Is there a quick way to compute the degree of the splitting field of $x^3+x+1$ over $\mathbb{Q}$? Is there a way to find the degree of the splitting field of $x^3+x+1$ over $\mathbb{Q}$? 
Just analyzing the roots shows that the polynomial is separable, so I suppose the splitting field would be a Galois extension. However, the roots are not easy to get a handle on, so it's not obvious to me what roots would need to be adjoined to $\mathbb{Q}$ to get the degree.
What is the right way to do this? Thanks.
 A: Just some culture, in case of curiosity. If you take any prime $q$ that has an integral expression as 
$$ q = 2 x^2 + x y + 4 y^2,  $$ such as $2, \; 5, \; 7\; 19,$ then
$$ z^3 + z + 1 \equiv 0 \pmod q $$ has no roots in integral $z.$
For the special case of $31,$ we have
$$  z^3 + z + 1 \equiv (z -3)(z - 14)^2 \pmod {31}.   $$
For any other prime $$ p =  x^2 + x y + 8 y^2,  $$ such as $47, \; 67, \; 131, \; 149,$ then
$$ z^3 + z + 1 \equiv 0 \pmod p $$ has three distinct roots in integral $z$ and factors as three distinct linear factors.
For any prime $r$ with $(-31|r) = -1,$ such as $3, \; 11, \; 13, \; 17,$ then 
$$ z^3 + z + 1 \equiv 0 \pmod r $$ has a single non-repeated root, so the cubic factors as a linear times a quadratic. 
Well, why not. It turns out that every integer $n,$ positive or negative or $0,$ has an expression in integers as
$$ n =  x^2 + x y + 8 y^2 + z^3 + z,$$ where we deliberately strip off the 1.
The difficult question is, what integers $n$ have an expression in integers as
$$ n = 2 x^2 + x y + 4 y^2 + z^3 + z \; ?$$
Certainly not all, $n = \pm 1$ do not work. The first few, in absolute value, that do not work are $$ \pm 1, \; \pm 869, \; \pm 25171, \; \pm 21118439, \; \pm 611705641,  $$ these being the odd integers $u$ with
$$ 27 u^2 - 31 v^2 = -4.   $$ The first few even values of $u$ are
$$  30 = 3^3 + 3, $$
$$  729090 = 90^3 + 90, $$
$$  17718345150 = 2607^3 + 2607, $$
so these are  easily expressed as  $2 x^2 + x y + 4 y^2 + z^3 + z $ with both $x,y = 0.$
Well, somebody did mention the discriminant of a cubic, we have
$$ \mbox{disc}_z \left( z^3 + z + 1 \right) = -31    $$
and
$$ \mbox{disc}_z \left( z^3 + z + u \right) = -4 - 27 u^2 = -31 v^2.$$
So there.
A: The degree is at least 3 and at most $6=3!$. So you only have to decide whether it's 3 or 6. Since $x^3+x+1$ has only one real root, the other two roots are complex conjugates  and so conjugation is an automorphism of the splitting field. Since conjugation has order 2, the degree is 6.
You can avoid Galois theory. The complex roots are roots of a quadratic. Since they cannot be in the real field generated by the real root, the splitting field must be a quadratic extension of the real field and so has degree $2\cdot3=6$.
A: If $f(x) = x^3 + ax^2 + bx + c = (x - r_1)(x - r_2)(x - r_3)$ is an irreducible (it is important to check this first) cubic and $K$ is its splitting field, then $K$ has degree either $3$ or $6$. Moreover, the following are equivalent:


*

*$K$ has degree $3$.

*The Galois group of $K$ is $C_3$.

*The discriminant of $f$ is a perfect square over $\mathbb{Q}$.

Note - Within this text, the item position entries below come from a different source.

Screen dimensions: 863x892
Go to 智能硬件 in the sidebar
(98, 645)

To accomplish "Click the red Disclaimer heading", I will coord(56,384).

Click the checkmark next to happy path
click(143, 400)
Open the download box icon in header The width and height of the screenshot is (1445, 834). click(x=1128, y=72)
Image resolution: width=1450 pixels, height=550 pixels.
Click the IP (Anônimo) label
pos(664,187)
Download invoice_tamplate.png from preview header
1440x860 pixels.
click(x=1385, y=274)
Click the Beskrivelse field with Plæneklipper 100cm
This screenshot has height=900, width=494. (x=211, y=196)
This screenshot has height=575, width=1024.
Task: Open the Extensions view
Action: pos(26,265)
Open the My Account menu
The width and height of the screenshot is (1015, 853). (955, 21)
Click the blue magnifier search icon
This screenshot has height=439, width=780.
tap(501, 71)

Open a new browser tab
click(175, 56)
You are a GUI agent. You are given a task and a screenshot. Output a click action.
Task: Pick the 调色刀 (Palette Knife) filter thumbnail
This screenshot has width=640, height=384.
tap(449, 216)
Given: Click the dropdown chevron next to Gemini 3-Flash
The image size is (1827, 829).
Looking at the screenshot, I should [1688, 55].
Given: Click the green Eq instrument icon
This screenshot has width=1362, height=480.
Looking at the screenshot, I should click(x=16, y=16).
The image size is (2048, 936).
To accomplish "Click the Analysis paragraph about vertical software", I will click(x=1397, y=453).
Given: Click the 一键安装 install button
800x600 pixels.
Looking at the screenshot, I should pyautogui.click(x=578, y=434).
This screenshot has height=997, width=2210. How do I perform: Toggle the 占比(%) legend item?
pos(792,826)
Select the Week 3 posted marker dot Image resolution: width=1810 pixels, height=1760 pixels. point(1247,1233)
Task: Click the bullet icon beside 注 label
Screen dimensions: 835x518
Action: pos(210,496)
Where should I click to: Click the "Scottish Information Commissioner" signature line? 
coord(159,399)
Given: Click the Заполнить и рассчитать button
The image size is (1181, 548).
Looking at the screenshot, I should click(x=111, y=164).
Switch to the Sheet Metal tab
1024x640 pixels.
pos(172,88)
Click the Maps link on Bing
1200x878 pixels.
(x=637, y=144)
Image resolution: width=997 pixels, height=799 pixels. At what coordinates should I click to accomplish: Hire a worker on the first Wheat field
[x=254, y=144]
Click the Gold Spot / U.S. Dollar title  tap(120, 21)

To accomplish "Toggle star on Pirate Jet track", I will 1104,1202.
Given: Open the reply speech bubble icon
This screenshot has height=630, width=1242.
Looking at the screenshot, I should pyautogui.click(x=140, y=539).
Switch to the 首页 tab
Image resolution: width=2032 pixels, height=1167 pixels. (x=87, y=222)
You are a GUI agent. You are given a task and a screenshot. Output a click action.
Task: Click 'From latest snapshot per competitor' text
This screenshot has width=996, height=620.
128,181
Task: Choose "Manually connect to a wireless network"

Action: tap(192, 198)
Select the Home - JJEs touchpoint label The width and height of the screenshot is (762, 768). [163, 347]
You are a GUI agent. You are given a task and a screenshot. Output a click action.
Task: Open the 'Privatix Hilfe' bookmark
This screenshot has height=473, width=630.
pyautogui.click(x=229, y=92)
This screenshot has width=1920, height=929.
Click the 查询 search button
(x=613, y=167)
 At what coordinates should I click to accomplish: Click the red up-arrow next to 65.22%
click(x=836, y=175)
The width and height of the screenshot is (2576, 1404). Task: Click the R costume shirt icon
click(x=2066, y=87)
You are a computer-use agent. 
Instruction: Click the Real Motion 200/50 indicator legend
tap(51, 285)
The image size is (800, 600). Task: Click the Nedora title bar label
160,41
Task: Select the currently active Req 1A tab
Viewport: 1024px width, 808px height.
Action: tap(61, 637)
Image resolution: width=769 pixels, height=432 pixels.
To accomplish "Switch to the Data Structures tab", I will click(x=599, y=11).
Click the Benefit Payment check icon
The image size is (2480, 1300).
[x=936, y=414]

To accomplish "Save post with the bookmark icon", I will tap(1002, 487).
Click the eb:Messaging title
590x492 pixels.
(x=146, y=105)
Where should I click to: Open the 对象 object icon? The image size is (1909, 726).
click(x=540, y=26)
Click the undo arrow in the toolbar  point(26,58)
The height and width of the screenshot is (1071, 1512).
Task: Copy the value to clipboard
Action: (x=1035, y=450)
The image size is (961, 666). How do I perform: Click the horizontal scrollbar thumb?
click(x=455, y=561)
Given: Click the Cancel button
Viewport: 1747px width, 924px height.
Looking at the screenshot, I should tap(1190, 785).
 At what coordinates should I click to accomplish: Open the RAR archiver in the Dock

The equivalence of the first two conditions follows from the fact that $K$ has Galois group either $C_3$ or $S_3$ and the fact that the Galois group of a Galois extension has the same size as the degree of the extension. The equivalence to the third extension follows from the fact that
$$(r_1 - r_2)(r_2 - r_3)(r_3 - r_1)$$
is a square root of the discriminant in $K$ and invariant under $C_3$ and not under $S_3$, and lies in $\mathbb{Q}$ if and only if it is invariant under the Galois group by the fundamental theorem of Galois theory. 
A sufficient, but not necessary, condition for $K$ to have Galois group $S_3$ is that it has exactly one real root. There are at least two ways to see this:


*

*The subfield of $K$ generated by the real root embeds into $\mathbb{R}$, so cannot contain the other two roots. Thus it must be a proper subfield of $K$.

*Complex conjugation acts as a transposition, so gives an element of order $2$ in the Galois group. 


It also suffices to find a prime $p$ such that $f(x)$ factors into the product of a linear and quadratic factor $\bmod p$ by Dedekind's theorem.